Mayo Health looks for other ways to treat pink eye

Mayo Health is changing their protocol to treat conjunctivitis, commonly known as pink eye.

Instead of using anti-biotics to treat the condition, Mayo Health is using comfort care to alleviate any pain for pink eye, and letting the body cure itself.

Mayo is following a report from the Minnesota Department of Health, advising those with pink eye to not take any antibiotics.

Recent developments of “superbugs,” bacteria that is resistant to anti-biotics, have led to some trying to use fewer anti-biotics to slow the resistance some bacteria are evolving into.

Also a part of their treating protocol, the hospital advises if a child has pink-eye, there’s no need to keep them out of school or daycare.

“It isn’t a reason to stay home.
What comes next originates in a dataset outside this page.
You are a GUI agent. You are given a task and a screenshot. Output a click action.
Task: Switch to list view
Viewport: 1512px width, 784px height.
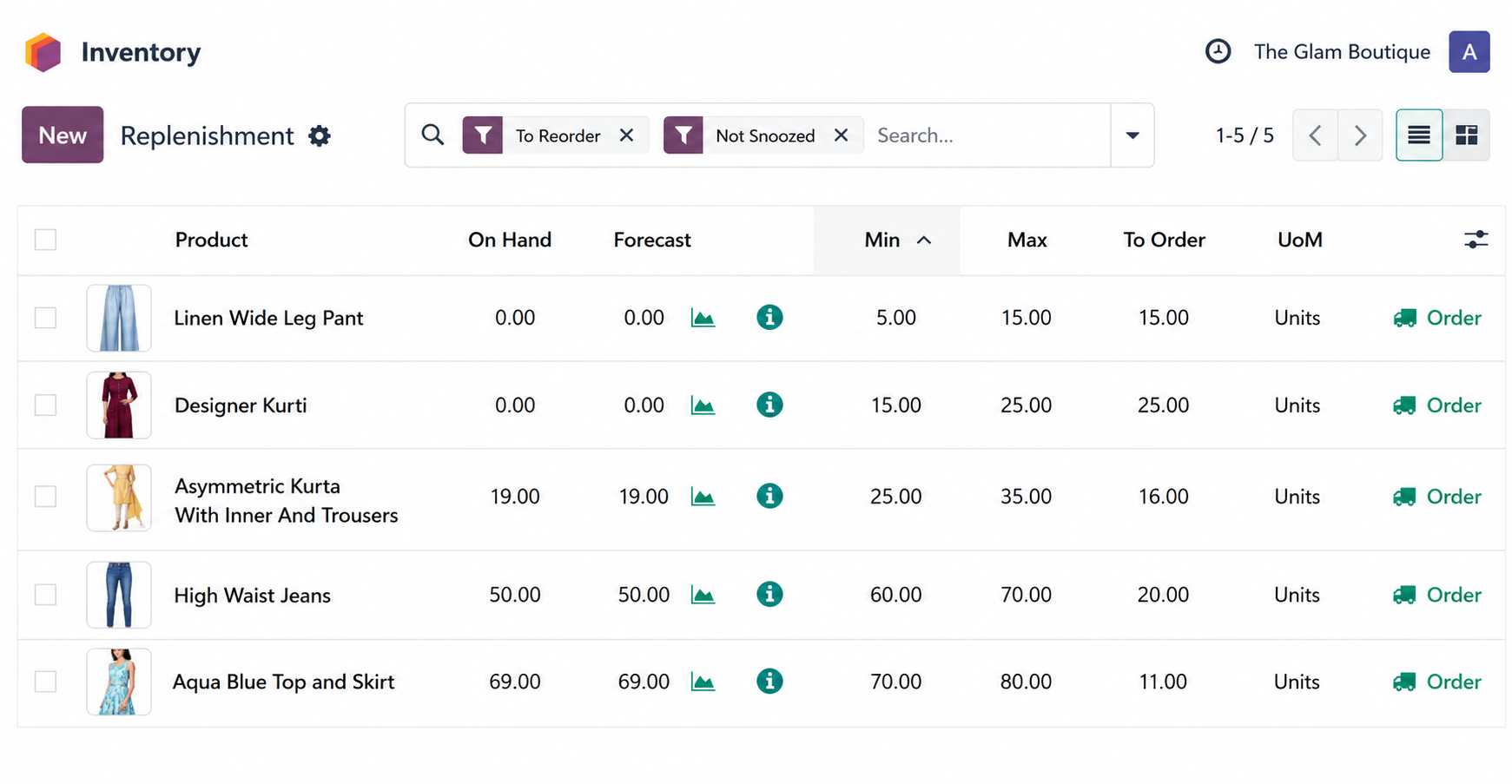point(1418,135)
So just like we let a kid go to school with a cold or runny nose, they can go to school with pink eye,” explained Mayo Pediatrician Jennifer Brumm.

Gundersen Health agrees that antibiotics should not be used for colds or pink eye, but advises a child should still stay home when first contacting the illness.

“Given how highly contagious pink eye is, it’s probably in the student’s best interest and the child’s best interest to stay home. We know some kids can’t keep their hands to their selves so they’re going to be touching everything,” explained Megan Meller, Infection Preventionist for Gundersen Health.

Gundersen currently does treat pink eye, to slow any possible contagion.

Both hospitals do urge if a child is running a fever, or is uncomfortable to the point where they cannot focus at school, they should stay home.